Nightmares are a normal way for the brain to process a traumatic event. Isolated nightmares are normal, but when dreams that consist of flashbacks, unwanted memories, visceral fear or anxiety recur often, they can become a debilitating sleep disorder, according to research done by the National Center for PTSD. The Defense Department’s National Center for Telehealth & Technology has developed a new mobile application to help users rewrite bad dreams to reduce the frequency and intensity of nightmares. The app, called Dream EZ, is based on a nightmare treatment called imagery rehearsal therapy (IRT).

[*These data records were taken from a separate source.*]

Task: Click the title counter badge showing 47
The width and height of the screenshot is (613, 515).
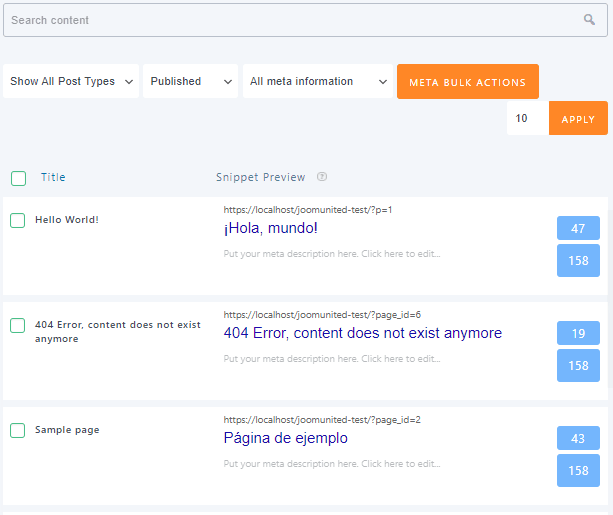Action: click(578, 229)
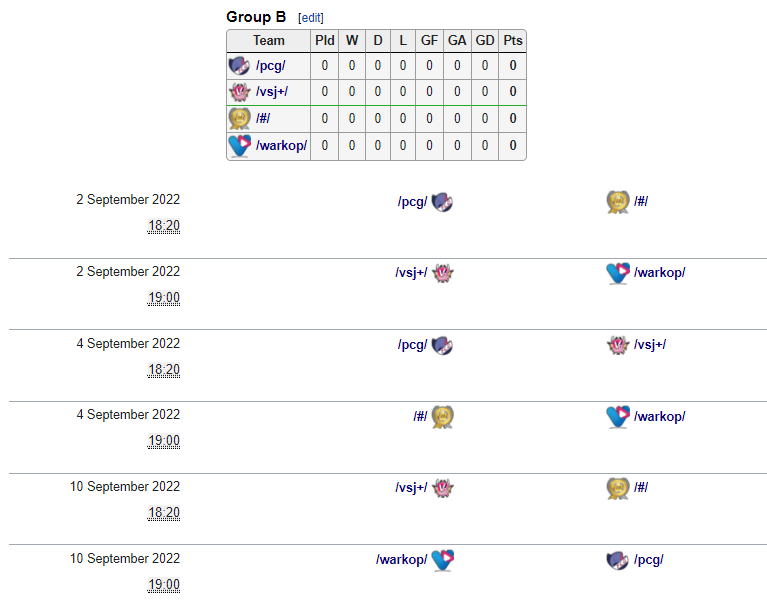Screen dimensions: 767x614
Task: Click the 18:20 time on 10 September
Action: (x=164, y=513)
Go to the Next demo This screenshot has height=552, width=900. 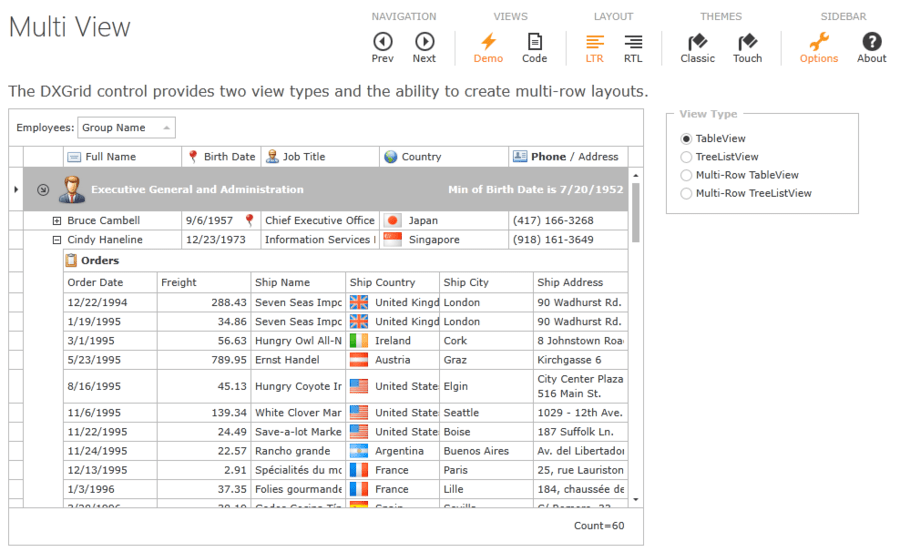(424, 46)
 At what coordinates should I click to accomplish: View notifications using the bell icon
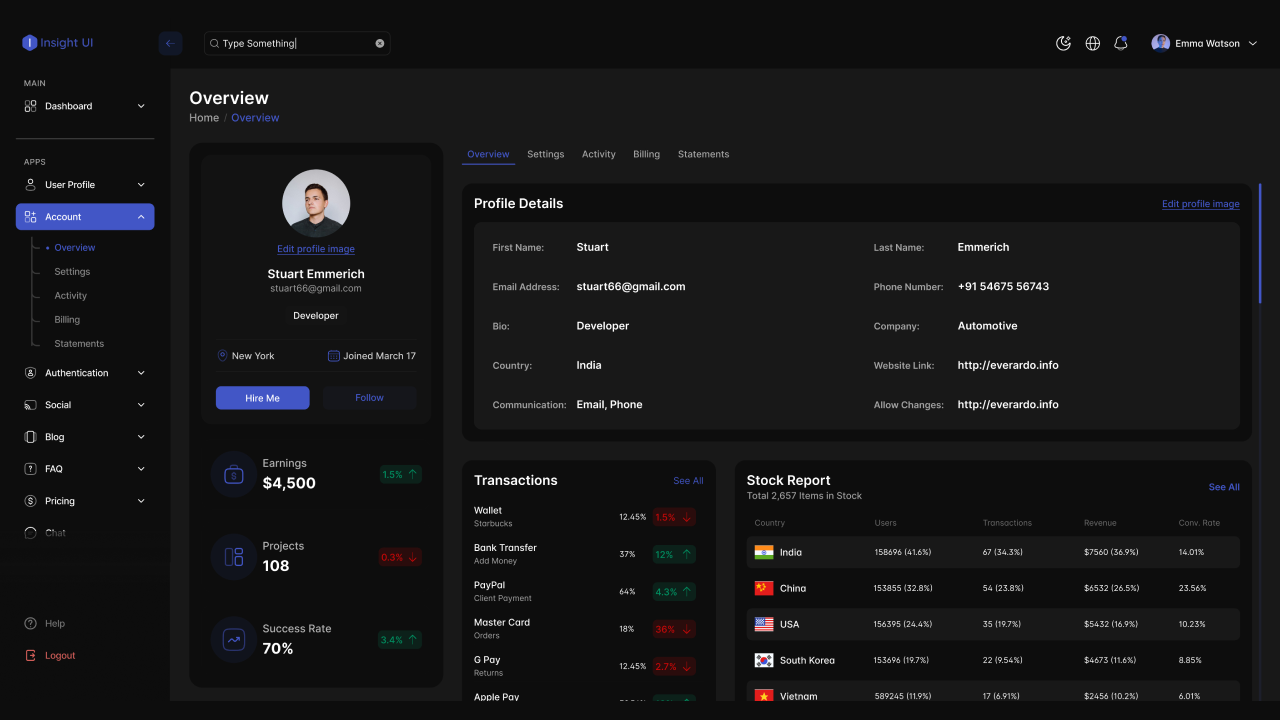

According to Dr. David Cooper, psychologist and T2 mobile applications lead, Dream EZ is the first mobile app that uses IRT therapy to address nightmares. The app helps patients stay engaged in their own health care by continuing to practice IRT techniques between appointments.

IRT has steadily gained favor as a treatment for nightmares. In 2001, a landmark study found that this kind of therapy can help reduce nightmares’ frequency and intensity, or even eliminate them.

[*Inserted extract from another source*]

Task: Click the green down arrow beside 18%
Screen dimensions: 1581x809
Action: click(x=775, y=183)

The technique follows a step-by-step process for identifying, confronting and gaining control over the content of a nightmare. Working with a doctor or therapist, a patient uses IRT to recall a nightmare. Then, using their emotions and senses, they visualize a new ending to the dream and regularly replay it over and over (similar to how an athlete visualizes their desired performance). Although patients do not usually dream their reimagined dream, most report fewer nightmares, or none at all, or they experience a different, less-disturbing dream.